Tuesday, 5 May 2009

Eastern Standard Tribe

As any regular reader will no doubt have noticed from my reading list, I am a bit of a Cory Doctorow fan. I like the kinds of things that he champions on Boing Boing, and while I think I first heard of him through the short story When Sysadmins Ruled The Earth it was reading Little Brother for the first time last year that really made me like his work a lot. Little Brother is a really great near future thriller that young adults can really get their teeth into and get something out of since it deals with such interesting ideas as civil liberties and digital freedoms.

If Little Brother is a mini-masterpiece then Eastern Standard Tribe is an early sketch, a rough drawing that shows a lot of promise but which ultimately falls short for the reader. The ideas - derived from circadian rhythms and being culturally connected to people not physically close to you in the digital age, as well as a slew of well-handled ideas on things like new media and a more bureaucratic society - are cool and interesting, and no-one can doubt that Doctorow has a great ability for taking interesting ideas and dropping them into stories. However, in this earlier work it shows in the plotting that he is still developing as a writer. The build up of the story is interesting, but the end appears so quickly and happens so fast that you have to blink in case you miss it (much like in Down And Out In The Magic Kingdom).

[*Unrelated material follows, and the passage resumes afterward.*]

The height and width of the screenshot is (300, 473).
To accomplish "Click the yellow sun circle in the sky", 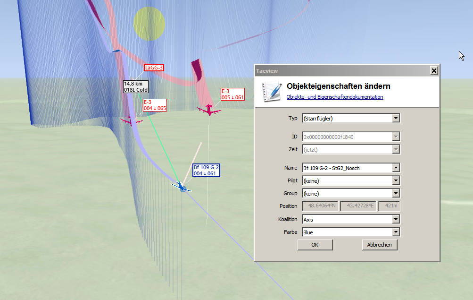I will (x=149, y=22).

I've just realised looking back over my first two paragraphs that I've not really told you much about the plot, but I think that's OK, that's something that you can discover for yourself. As a springboard for an interesting future that has some well thought out ideas playing in the foreground, Eastern Standard Tribe does not disappoint. The plot is fast-moving, and though I felt a bit cheated at the sudden end it is a great ideas novel and well worth reading as an example of an author with a brilliant mind for speculating about the future.

Eastern Standard Tribe is available to download for free under a Creative Commons license.